- Stored rows
▬▬▬▬▬▬

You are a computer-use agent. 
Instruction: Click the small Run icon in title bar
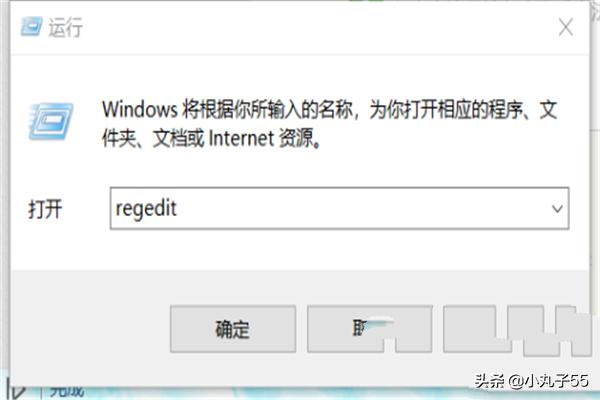pos(31,26)
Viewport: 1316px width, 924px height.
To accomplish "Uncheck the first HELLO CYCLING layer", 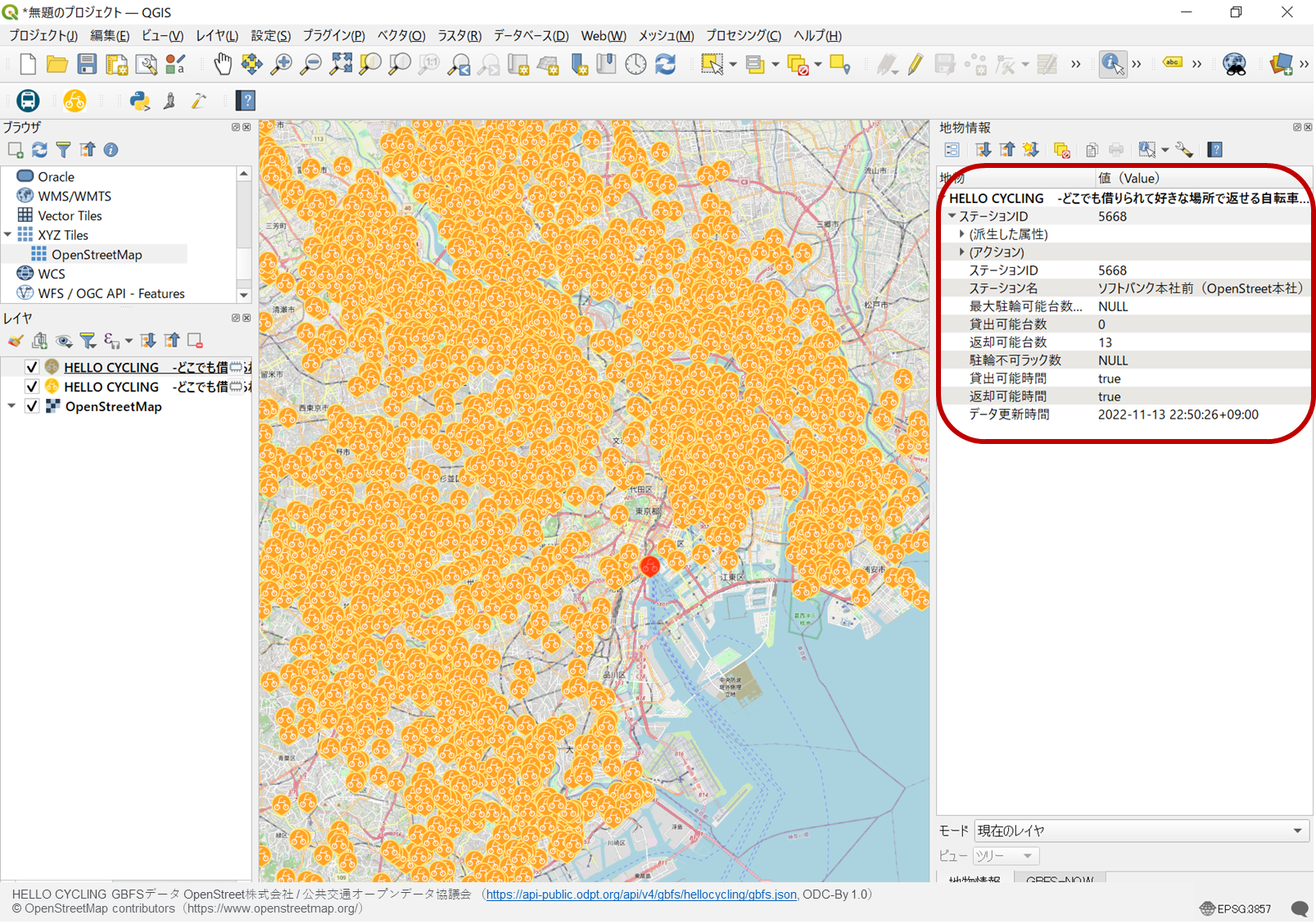I will click(32, 367).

▬▬▬▬▬▬

- Exercise prompt
Please count the lines in the items above that contain the word "height", and reply with the number alone.

- Reply to the task
1